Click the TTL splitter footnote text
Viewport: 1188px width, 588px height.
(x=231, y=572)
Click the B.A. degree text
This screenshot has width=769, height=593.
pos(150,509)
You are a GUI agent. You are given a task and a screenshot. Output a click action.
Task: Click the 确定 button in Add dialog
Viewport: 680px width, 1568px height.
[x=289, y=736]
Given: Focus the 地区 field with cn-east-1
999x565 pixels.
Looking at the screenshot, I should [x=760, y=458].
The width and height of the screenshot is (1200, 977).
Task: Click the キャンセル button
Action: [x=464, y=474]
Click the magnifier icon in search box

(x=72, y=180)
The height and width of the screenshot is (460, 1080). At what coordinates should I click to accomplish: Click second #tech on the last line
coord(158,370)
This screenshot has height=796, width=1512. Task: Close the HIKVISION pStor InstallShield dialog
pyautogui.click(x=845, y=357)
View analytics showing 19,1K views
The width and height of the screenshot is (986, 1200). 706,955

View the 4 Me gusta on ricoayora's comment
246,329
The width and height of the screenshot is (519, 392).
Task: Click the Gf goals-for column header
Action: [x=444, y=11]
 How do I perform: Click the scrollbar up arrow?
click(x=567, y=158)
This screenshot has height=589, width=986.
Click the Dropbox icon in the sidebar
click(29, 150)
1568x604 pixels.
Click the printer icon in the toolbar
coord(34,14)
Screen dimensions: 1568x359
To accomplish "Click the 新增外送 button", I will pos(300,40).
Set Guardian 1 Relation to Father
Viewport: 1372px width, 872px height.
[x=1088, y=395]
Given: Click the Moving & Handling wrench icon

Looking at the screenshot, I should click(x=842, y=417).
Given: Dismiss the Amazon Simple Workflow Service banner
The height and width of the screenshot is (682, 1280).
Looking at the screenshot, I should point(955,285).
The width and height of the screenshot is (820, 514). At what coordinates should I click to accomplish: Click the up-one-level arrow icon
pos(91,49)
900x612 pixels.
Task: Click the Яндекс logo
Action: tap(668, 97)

> _Work request_
Above are the records; set each one down word for word.

> _Output of the exercise_
Click the TTL splitter footnote text
Viewport: 1188px width, 588px height.
(x=231, y=572)
Click the B.A. degree text
This screenshot has width=769, height=593.
pos(150,509)
You are a GUI agent. You are given a task and a screenshot. Output a click action.
Task: Click the 确定 button in Add dialog
Viewport: 680px width, 1568px height.
[x=289, y=736]
Given: Focus the 地区 field with cn-east-1
999x565 pixels.
Looking at the screenshot, I should [x=760, y=458].
The width and height of the screenshot is (1200, 977).
Task: Click the キャンセル button
Action: [x=464, y=474]
Click the magnifier icon in search box

(x=72, y=180)
The height and width of the screenshot is (460, 1080). At what coordinates should I click to accomplish: Click second #tech on the last line
coord(158,370)
This screenshot has height=796, width=1512. Task: Close the HIKVISION pStor InstallShield dialog
pyautogui.click(x=845, y=357)
View analytics showing 19,1K views
The width and height of the screenshot is (986, 1200). 706,955

View the 4 Me gusta on ricoayora's comment
246,329
The width and height of the screenshot is (519, 392).
Task: Click the Gf goals-for column header
Action: [x=444, y=11]
 How do I perform: Click the scrollbar up arrow?
click(x=567, y=158)
This screenshot has height=589, width=986.
Click the Dropbox icon in the sidebar
click(29, 150)
1568x604 pixels.
Click the printer icon in the toolbar
coord(34,14)
Screen dimensions: 1568x359
To accomplish "Click the 新增外送 button", I will pos(300,40).
Set Guardian 1 Relation to Father
Viewport: 1372px width, 872px height.
[x=1088, y=395]
Given: Click the Moving & Handling wrench icon

Looking at the screenshot, I should click(x=842, y=417).
Given: Dismiss the Amazon Simple Workflow Service banner
The height and width of the screenshot is (682, 1280).
Looking at the screenshot, I should point(955,285).
The width and height of the screenshot is (820, 514). At what coordinates should I click to accomplish: Click the up-one-level arrow icon
pos(91,49)
900x612 pixels.
Task: Click the Яндекс logo
Action: tap(668, 97)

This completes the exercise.